Call for de-escalation
Iran on Friday called for an urgent containment of the chaotic situation in Syria’s northwestern province of Idlib amid territorial gains made by Syrian government forces, backed by allied fighters from popular defense groups, against foreign-sponsored Takfiri terrorists in their last major bastion in the country.
“The Islamic Republic of Iran is closely monitoring and pursuing the field developments and the regional consequences in Idlib,” the Iranian Foreign Ministry said in a statement.
“Given the previous decision made by senior officials attending the Astana [peace] process on holding this meeting in our country, the Islamic Republic of Iran continues its efforts to hold the summit under the current critical circumstances,” it added.
Iran believes participants at the Astana summit can take effective measures to battle terrorism, avoid harm to civilians and resolve the conflict through diplomacy, the statement said.
In recent weeks, Turkey has sent thousands of troops as well as tanks and other equipment to Idlib. As recently as Wednesday, Erdogan gave the Syrian government until the end of February to pull back from its recent advances in Idlib where the Syrian Army has waged a major campaign to oust terrorists from their last holdout or face Turkish “intervention”.
Turkey has had 54 soldiers killed in Syria’s northwestern Idlib Province since the beginning of February, including the latest fatalities.
Refugee influx
REUTERS
Refugees in Turkey headed toward European frontiers on Friday after an official declared that borders had been thrown open in response to the escalating war in Syria.
“We will no longer keep the doors closed for refugees who want to go to Europe,” the official said on condition of anonymity.
The refugees moved to the land border with Greece, taking minibusses and taxis from Istanbul. Dozens waited at the Turkish side of the border gate at Pazarkule and dozens of others were in no man’s land between the two countries.
Others headed to Turkey’s west coast to attempt to reach the Greek islands, a short distance away. Several rubber dinghy boats with groups of people clambering aboard were seen on Friday, heading for the island of Lesbos after apparently setting off from Ayvacik, northwest Turkey in broad daylight.

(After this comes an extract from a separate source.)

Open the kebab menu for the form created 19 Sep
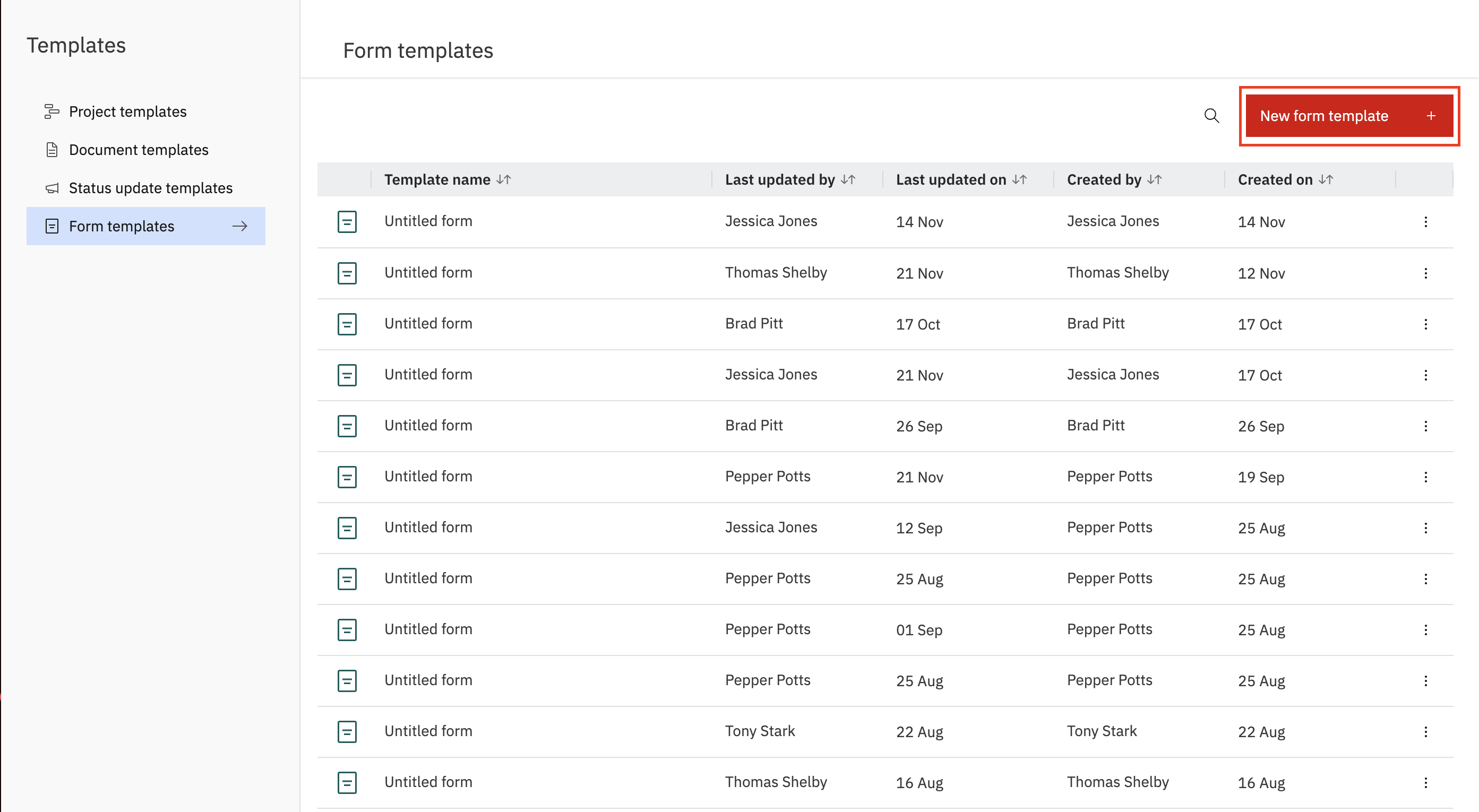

A Greek police official said dozens of people had gathered on the Turkish side of the land border in Greece’s northeastern Evros region, shouting “open the borders.” Greek police and military border patrols were deployed on the Greek side to prevent anyone from trying to cross without authorization.
Turkish Foreign Ministry spokesman Hami Aksoy warned the movement of migrants to the West could continue if the situation in Idlib deteriorated.
Bulgaria said it was also beefing up security on its border with Turkey to counter a possible migrant influx, deploying “army units, national guard and border police staff,” Prime Minister Boyko Borissov said after a cabinet meeting. “There is a real threat” of a new migrant wave from Turkey, he said.
AP, Reuters, AFP, and Press TV contributed to this story.